Le Congrès mondial de la Nature a été l’occasion de rencontrer les pays intéressés. L’interface santé humaine, santé animale et équilibre des écosystèmes est essentielle pour éviter la dissémination des agents pathogènes. Nous percevons aussi une évolution des mentalités, le souci de préserver les ressources. Les avancées passeront notamment par la sensibilisation et l’éducation des jeunes générations.
Comment s’articule Prezode avec les initiatives déjà engagées au niveau international ?
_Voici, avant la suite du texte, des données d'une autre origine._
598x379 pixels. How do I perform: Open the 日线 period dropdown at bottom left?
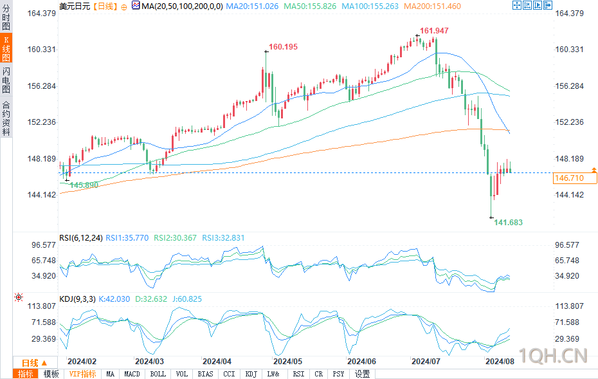click(x=35, y=362)
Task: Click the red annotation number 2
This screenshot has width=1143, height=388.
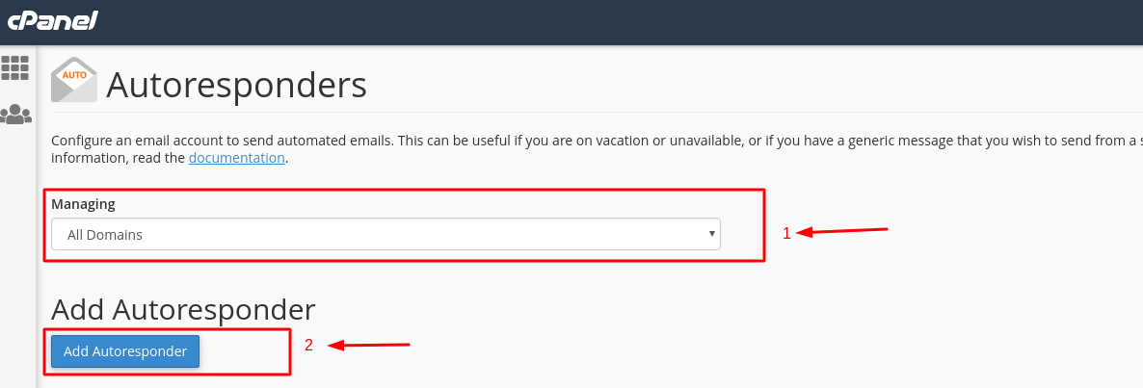Action: tap(308, 345)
Prezode peut être complémentaire à d’autres initiatives comme celles autour du commerce illégal des espèces sauvages, des fraudes, etc. Il convient aussi de veiller à assurer une complémentarité avec le One Health High Level Expert Panel (OHHLEP) mis en place par l’Organisation mondiale de la santé (OMS), l’Organisation mondiale de la santé animale (OIE), l’Organisation des Nations unies pour l’alimentation et l’agriculture (FAO) et le Programme des Nations unies pour l’environnement (PNUE).
Percevez-vous une meilleure prise en compte des problématiques impliquant l’ensemble du vivant, dont la santé animale ?
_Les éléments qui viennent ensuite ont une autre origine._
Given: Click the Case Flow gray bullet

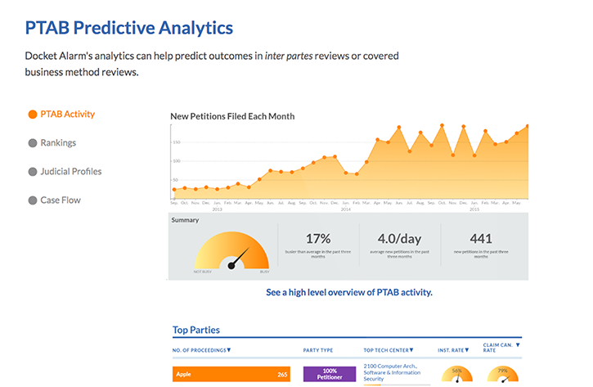Looking at the screenshot, I should coord(33,200).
Cela s’améliore. La récente intervention du ministre de la Santé, Olivier Véran, sur le One Health en témoigne. Il y a une prise de conscience des rôles des vétérinaires au carrefour des différentes santés. Demain, on aura de bons réflexes, une habitude à travailler ensemble, on sera plus opérationnel. Jusqu’à la pandémie du Covid-19, on constatait des approches en silo. Prévenir les prochaines crises, notamment en coordonnant les programmes de recherche, c’est le moment !
Prezode : les points clés
Le One Planet Summit est un sommet consacré à la biodiversité. Il s’est tenu à Paris le 11 janvier 2021. Emmanuel Macron y a dévoilé les quatre axes de sa politique en faveur de la protection de la biodiversité, parmi lesquels la prévention des risques d’émergences zoonotiques et de pandémies.
Prezode s’appuie et renforce les coopérations existantes avec les régions du monde qui sont le plus confrontées à des risques d’émergences zoonotiques. Son objectif : renforcer les réseaux de santé humaine, animale et environnementale, en phase avec le concept One Health (Une seule santé).
Sous l’égide de la France et initié par trois instituts de recherche français – l’Institut national de recherche pour l’agriculture, l’alimentation et l’environnement (Inrae), le Centre de coopération internationale en recherche agronomique pour le développement (Cirad) et l’Institut de recherche pour le développement (IRD) – en concertation avec une dizaine d’autres organisations de recherche, en France, en Allemagne et aux Pays-Bas, Prezode regroupe déjà plus d’un millier de chercheurs.
Ce projet repose sur 5 piliers : l’analyse des risques zoonotiques ; la réduction de ces risques ; la détection précoce et l’évaluation des impacts socio-économiques ; le système de surveillance internationale des risques zoonotiques ; l’engagement des parties prenantes et le codéveloppement des réseaux régionaux de santé et de biodiversité.